Zweitens: Eine Gleichbehandlung aller steuerpflichtigen Erben, unabhängig vom Verwandtschaftsgrad zum Erblasser. Das heißt, wir wollen eine Steuerklasse und nicht drei sowie eine Vereinheitlichung der Freibeträge. Nur Erben, die älter als 60 Jahre sind, Kinder, Ehe- und Lebenspartner erhalten einen höheren Freibetrag.
Drittens: Keine Privilegierung des Betriebsvermögens, die auch der Bundesfinanzhof für gesetzwidrig hält. Das bedeutet, dass die Sondervorschriften zur steuerlichen Behandlung des Betriebsvermögens, wie Bewertungsabschlag, gesonderter Freibetrag, entfallen.
Wie eine Veröffentlichung des DIW aus dem November vergangenen Jahres erneut belegt, existiert in Deutschland eine gravierend ungleiche Verteilung der Vermögen, die sich in den vergangenen Jahren auch weiter verschärft hat. So besitzen das reichste Zehntel der deutschen Bevölkerung fast 60 % des Gesamtvermögens. Hingegen haben jene 70 % der Bevölkerung am unteren Ende der Vermögensverteilung lediglich einen Anteil von weniger als 10 % am Gesamtvermögen.
Diese Zahlen sprechen nicht nur für sich, sie haben auch weit reichende Effekte für die politische Teilhabe der Menschen in unserem Land. Die ungleiche Vermögens- und auch Einkommensverteilung wird von immer mehr Menschen als ungerecht erkannt.

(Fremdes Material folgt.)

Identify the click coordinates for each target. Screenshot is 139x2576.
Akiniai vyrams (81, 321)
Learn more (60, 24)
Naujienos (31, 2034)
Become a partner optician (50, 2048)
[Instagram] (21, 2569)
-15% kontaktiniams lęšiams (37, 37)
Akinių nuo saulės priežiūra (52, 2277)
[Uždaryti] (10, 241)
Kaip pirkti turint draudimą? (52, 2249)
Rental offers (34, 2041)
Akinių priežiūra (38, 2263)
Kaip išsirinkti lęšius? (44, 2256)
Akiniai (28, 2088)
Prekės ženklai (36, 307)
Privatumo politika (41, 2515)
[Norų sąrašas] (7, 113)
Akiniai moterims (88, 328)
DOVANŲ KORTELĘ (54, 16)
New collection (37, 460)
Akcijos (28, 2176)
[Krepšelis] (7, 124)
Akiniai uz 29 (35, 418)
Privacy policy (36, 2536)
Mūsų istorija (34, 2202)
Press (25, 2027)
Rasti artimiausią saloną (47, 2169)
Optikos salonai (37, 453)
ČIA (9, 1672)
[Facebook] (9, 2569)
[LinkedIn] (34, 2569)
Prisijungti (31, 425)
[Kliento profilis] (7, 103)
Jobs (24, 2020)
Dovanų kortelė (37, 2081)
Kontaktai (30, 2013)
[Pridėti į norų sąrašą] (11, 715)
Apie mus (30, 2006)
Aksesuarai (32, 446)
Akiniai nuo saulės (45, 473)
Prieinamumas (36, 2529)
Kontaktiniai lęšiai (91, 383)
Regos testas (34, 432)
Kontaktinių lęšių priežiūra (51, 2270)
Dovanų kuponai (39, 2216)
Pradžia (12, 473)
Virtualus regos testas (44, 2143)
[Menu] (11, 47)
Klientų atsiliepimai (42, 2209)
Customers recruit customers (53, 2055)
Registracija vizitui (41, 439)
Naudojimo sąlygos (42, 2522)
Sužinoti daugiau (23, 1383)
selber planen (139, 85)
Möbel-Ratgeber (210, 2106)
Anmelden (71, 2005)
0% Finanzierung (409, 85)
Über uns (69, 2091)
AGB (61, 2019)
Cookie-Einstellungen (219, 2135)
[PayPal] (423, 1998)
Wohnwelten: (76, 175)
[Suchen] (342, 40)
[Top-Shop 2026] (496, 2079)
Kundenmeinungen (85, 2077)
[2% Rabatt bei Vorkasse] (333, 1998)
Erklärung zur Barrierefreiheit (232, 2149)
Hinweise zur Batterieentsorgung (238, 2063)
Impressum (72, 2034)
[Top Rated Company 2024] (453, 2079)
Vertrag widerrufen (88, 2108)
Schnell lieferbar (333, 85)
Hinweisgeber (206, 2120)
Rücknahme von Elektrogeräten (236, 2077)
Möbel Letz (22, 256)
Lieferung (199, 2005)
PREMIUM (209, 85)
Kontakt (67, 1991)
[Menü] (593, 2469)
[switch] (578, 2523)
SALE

Menschen fühlen ihre Leistungen nicht anerkannt und erleben zudem, wie sich Spitzenkräfte und Spitzenverdiener in der Wirtschaft einer Besteuerung nach deutschen Steuergesetzen entziehen. Diese Entwicklung bedroht den sozialen Zusammenhalt und mit Teil einer steigenden Abwendung von den demokratischen Prozessen in unserem Land, wie wir es an der weiter sinkenden Wahlbeteiligung ablesen können. Eine Steuerpolitik, die von der großen Mehrheit der Bevölkerung als gerecht betrachtet wird, ist auch ein wichtiges Element für Demokratie und demokratische Teilhabe.
Gerade weil die Erbschafts- und Schenkungssteuer auf Grund der zu besteuernden Vermögen und daraus zur zielende Steuereinnahmen eine solche Bedeutung hat, weil sie leistungslos erworbene Vermögen besteuert und damit auch dem so häufig beschworenen Leistungsgedanken nicht entgegensteht, weil sie für den sozialen Zusammenhalt des demokratischen Gefüges unseres Landes eine solche herausragende Bedeutung hat, halten wir es für falsch, sie dem Wettbewerb der Länder zu unterwerfen.
Es bleibt vielmehr derVerdacht, dass damit eher der vollständigen Abschaffung der Weg geebnet werden soll, als der Finanzautonomie der Länder zu dienen."